Keywords

1 Introduction

Medical knowledge extraction is the second most popular area in data mining applications [2]. A diagnosis support tool should deal with the diagnosis uncertainty and medical data imprecision. Simultaneously, the support tool should offer not only diagnosis efficiency but also an inference that is easy to understand for physicians and a reasonable size of extracted knowledge [3]. These are inevitable requirements of a knowledge engineer and a diagnostician cooperation. In medicine even reliable tools can not substitute a diagnostician, they can only support him. The most popular medical knowledge extraction approaches are decision trees [5], support vector machines [4] and neural networks [1]. Their inference parameters (weights or structure) can be translated to the readable IF-THEN rules with additional methods. In this paper the connection of the Dempster-Shafer theory (DST) and the fuzzy set theory (FST) is used to perform diagnostic inference. With the basic probability assignment (critical component of DST) it is possible to represent the knowledge uncertainty. On the other hand, FST is used as well-known method to represent data imprecision in many fields. As a result of a study on these methods, new rule extraction algorithm is described. The main requirement in the proposed algorithm is to provide a consistent and easy to interpret diagnostic rule base, also paying attention to its reliability.
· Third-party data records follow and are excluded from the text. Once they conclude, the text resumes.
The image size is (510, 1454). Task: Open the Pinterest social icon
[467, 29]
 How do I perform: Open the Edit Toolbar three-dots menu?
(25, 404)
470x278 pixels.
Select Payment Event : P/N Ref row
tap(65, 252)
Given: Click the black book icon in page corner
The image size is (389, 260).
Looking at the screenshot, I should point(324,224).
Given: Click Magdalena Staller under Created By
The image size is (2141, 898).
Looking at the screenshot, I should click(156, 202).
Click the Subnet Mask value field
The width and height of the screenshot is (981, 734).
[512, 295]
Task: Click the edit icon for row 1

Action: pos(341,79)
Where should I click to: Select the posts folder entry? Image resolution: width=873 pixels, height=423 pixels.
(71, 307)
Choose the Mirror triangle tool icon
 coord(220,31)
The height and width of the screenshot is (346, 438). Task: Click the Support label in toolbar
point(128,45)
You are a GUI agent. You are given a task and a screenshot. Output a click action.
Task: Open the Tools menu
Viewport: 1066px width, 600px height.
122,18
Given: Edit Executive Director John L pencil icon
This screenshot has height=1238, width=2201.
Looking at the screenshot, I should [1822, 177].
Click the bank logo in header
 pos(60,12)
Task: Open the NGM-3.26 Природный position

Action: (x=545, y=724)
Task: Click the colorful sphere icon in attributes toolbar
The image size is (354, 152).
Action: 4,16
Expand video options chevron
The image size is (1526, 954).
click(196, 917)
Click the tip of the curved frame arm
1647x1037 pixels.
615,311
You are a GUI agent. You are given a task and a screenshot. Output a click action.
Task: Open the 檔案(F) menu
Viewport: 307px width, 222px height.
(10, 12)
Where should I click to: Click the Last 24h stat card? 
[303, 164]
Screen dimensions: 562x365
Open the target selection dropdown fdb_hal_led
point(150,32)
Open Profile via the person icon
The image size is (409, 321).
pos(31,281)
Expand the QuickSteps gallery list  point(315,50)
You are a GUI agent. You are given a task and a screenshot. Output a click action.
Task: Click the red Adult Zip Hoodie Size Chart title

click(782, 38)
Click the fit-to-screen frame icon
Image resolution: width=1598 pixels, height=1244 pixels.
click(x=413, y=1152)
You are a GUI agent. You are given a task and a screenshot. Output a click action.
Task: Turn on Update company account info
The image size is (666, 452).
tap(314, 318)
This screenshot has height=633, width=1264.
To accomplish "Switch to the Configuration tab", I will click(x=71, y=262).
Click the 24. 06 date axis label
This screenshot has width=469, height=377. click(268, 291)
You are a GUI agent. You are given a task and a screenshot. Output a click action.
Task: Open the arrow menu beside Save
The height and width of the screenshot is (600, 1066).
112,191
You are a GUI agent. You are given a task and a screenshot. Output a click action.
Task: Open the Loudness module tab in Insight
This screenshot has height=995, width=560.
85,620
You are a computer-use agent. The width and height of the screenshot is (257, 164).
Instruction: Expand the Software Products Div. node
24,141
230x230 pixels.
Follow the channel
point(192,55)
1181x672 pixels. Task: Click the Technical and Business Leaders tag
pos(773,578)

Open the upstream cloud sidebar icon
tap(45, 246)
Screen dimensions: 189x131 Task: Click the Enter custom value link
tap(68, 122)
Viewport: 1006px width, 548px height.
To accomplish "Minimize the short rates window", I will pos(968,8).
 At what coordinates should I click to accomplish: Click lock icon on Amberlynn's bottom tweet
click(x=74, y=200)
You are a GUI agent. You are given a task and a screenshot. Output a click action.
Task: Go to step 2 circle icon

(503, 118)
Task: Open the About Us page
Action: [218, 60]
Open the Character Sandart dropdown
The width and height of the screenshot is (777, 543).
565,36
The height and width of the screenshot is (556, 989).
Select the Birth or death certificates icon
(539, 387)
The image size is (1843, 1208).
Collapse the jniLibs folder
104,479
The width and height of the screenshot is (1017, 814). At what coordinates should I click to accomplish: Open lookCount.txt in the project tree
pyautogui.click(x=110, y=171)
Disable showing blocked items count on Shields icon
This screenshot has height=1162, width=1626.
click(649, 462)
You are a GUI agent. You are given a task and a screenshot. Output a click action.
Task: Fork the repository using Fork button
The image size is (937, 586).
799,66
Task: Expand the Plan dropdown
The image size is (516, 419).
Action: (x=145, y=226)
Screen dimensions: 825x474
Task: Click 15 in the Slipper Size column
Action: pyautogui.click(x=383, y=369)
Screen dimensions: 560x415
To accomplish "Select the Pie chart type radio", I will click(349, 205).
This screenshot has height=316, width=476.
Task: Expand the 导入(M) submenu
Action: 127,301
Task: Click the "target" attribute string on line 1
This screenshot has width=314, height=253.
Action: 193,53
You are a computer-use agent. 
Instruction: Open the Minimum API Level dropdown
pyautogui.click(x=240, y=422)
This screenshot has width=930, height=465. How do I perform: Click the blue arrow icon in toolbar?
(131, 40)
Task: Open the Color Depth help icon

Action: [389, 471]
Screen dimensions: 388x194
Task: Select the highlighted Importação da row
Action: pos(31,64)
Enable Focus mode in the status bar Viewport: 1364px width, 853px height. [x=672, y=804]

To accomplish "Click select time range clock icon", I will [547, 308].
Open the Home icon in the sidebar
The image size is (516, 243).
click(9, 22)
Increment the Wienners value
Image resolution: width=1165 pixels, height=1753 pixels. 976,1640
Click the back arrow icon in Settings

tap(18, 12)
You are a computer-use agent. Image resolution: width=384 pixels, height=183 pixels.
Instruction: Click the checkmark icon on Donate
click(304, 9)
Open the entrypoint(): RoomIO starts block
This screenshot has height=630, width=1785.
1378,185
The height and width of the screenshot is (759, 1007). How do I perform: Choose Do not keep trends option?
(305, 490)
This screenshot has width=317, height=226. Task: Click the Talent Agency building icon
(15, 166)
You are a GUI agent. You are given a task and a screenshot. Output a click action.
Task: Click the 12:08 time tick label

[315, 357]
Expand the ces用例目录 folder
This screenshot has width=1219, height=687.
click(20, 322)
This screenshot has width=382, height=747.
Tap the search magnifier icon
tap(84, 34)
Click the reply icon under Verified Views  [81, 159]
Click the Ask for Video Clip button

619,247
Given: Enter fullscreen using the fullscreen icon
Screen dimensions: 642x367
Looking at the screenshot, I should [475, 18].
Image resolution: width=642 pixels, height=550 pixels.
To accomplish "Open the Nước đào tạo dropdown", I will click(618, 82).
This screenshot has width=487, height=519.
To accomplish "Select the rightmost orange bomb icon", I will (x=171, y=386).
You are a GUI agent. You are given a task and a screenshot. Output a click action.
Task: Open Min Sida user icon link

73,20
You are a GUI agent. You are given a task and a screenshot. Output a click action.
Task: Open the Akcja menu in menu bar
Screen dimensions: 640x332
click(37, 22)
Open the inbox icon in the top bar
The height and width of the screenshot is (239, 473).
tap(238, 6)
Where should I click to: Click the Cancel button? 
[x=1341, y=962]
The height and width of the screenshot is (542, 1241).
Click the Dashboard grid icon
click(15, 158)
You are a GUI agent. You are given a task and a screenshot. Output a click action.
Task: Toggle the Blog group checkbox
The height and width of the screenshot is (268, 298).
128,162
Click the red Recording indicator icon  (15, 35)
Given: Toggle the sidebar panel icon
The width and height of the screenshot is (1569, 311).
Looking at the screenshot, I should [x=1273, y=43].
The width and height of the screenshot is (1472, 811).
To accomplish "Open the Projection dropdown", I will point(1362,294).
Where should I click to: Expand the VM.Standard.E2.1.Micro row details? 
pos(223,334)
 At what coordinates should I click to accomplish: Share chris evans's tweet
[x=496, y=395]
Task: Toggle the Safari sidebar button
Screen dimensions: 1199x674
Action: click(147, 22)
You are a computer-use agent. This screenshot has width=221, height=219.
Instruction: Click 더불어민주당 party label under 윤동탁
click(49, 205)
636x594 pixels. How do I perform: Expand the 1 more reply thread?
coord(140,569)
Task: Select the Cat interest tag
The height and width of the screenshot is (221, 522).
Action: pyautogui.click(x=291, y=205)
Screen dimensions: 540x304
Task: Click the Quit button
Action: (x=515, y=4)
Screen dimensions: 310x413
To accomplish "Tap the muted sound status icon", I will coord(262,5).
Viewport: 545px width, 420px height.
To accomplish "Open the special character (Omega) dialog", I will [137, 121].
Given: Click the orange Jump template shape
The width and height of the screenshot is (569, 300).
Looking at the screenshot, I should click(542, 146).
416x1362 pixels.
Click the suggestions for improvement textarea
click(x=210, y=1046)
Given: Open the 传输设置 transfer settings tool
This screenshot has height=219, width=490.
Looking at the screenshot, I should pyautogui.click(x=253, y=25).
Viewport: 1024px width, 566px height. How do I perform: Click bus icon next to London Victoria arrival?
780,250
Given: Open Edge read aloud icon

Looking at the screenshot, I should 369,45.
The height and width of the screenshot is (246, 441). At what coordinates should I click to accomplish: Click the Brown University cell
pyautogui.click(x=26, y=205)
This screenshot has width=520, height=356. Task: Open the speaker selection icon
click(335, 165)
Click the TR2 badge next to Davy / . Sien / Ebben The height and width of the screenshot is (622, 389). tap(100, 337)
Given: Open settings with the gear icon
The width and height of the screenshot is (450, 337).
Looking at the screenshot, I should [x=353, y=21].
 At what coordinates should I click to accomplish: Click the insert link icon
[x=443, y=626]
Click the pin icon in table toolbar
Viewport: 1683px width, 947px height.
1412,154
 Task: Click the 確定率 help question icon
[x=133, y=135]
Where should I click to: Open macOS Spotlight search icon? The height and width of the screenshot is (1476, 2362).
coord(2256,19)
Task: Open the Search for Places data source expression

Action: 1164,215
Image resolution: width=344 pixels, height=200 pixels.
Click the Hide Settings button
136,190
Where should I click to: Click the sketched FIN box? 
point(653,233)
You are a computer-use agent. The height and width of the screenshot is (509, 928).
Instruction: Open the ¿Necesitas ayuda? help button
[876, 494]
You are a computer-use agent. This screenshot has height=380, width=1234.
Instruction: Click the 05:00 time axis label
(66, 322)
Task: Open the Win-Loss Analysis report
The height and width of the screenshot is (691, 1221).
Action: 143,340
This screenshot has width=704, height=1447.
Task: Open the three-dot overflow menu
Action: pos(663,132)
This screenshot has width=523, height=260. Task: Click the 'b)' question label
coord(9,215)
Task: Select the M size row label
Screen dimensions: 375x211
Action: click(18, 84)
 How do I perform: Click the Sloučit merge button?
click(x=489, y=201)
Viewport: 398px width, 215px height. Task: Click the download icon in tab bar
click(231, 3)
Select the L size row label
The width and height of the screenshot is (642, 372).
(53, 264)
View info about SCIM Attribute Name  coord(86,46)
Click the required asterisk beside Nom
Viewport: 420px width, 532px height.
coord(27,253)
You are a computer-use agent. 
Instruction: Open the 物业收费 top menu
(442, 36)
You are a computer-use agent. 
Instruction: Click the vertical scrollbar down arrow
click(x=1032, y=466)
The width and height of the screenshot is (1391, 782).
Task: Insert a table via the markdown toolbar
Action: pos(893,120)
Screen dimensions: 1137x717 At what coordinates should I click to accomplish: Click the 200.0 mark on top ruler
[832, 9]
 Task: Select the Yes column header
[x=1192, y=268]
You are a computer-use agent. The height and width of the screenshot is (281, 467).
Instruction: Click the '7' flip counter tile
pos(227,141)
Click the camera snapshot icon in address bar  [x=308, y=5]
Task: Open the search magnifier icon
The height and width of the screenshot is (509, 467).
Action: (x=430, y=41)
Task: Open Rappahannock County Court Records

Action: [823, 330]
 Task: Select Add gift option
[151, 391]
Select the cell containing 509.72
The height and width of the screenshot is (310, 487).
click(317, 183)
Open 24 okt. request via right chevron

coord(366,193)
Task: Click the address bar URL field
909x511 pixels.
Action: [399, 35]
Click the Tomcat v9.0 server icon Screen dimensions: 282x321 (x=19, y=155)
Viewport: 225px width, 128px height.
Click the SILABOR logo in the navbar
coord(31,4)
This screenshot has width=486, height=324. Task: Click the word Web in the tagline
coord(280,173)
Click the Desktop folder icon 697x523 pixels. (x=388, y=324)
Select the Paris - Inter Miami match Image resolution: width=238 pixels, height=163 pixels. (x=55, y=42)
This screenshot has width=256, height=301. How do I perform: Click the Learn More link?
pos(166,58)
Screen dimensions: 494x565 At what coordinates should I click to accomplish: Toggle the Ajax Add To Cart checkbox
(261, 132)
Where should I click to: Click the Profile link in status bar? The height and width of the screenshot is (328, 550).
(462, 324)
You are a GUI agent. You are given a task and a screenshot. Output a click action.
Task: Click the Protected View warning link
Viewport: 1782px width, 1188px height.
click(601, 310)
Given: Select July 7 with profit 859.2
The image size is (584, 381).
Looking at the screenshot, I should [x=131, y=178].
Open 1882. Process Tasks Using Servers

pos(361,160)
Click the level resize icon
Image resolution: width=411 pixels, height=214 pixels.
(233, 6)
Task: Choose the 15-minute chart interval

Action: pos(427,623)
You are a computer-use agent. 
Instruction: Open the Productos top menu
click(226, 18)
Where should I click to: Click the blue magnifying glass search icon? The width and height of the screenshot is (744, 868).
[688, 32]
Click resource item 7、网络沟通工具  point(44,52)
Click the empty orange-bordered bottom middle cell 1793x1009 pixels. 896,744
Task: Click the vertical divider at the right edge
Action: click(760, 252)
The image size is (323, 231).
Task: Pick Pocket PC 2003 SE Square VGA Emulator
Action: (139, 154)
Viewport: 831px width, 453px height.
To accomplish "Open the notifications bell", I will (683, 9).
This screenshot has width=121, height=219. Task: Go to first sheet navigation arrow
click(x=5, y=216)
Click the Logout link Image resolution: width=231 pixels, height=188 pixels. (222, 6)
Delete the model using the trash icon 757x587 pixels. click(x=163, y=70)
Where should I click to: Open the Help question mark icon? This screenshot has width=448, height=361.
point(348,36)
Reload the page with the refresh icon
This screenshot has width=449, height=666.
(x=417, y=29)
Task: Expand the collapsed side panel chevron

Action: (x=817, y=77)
Experimental results evaluate the approach from the point of view of a diagnostician and knowledge engineer cooperation.

2 Medical Diagnosis Support Based on the DST and FST

Medical diagnosis support is usually based on with the IF-THEN rules [2], which shape the inference from symptoms (conditions in a premise) and diagnosis (conclusion). Let us denote \(\varvec{x}\) as the medical data case represented with p symptoms:

$$\begin{aligned} \varvec{x} = [x_1, x_2, ..., x_j, ..., x_p]^\top . \end{aligned}$$
(1)

A simultaneous use of the DST and FST [8] makes it possible to define the fuzzy focal element, which is a simple or complex logical condition related to the specific medical data symptoms, which can be test results or natural language statements like “high temperature” [8]. The simplest focal element considers only one symptom and the most complex focal element considers p symptoms. It is clear that the possible number of fuzzy focal elements for one diagnosis equals \(2^p-1\). General form of the fuzzy focal element can be represented in the following way:

$$\begin{aligned} s^{(r_l)}:\,X_{j}\text { is }A_{j}^{(r_l)} \wedge \cdots \wedge X_{k}\text { is }A_{k}^{(r_l)}, \end{aligned}$$
(2)

where \(A_j^{(r_l)}\) is the fuzzy set described by the fuzzy membership function \(\mu ^{(r_l)}_j\), (j = 1, ..., p, \(r_l\) = 1, ..., \(n^{(l)}\), l = 1, ..., C). This membership function describes j-th symptom values characteristic for the l-th diagnosis. The \(m_l(s^{(r_l)})\) value is assigned to this focal element. The \(m_l(s^{r_l})\), \(r_l\) = 1, ..., \(n^{(l)}\), make the basic probability assignment. In the decision support area the latter can be treated as the uncertainty of diagnostic rules.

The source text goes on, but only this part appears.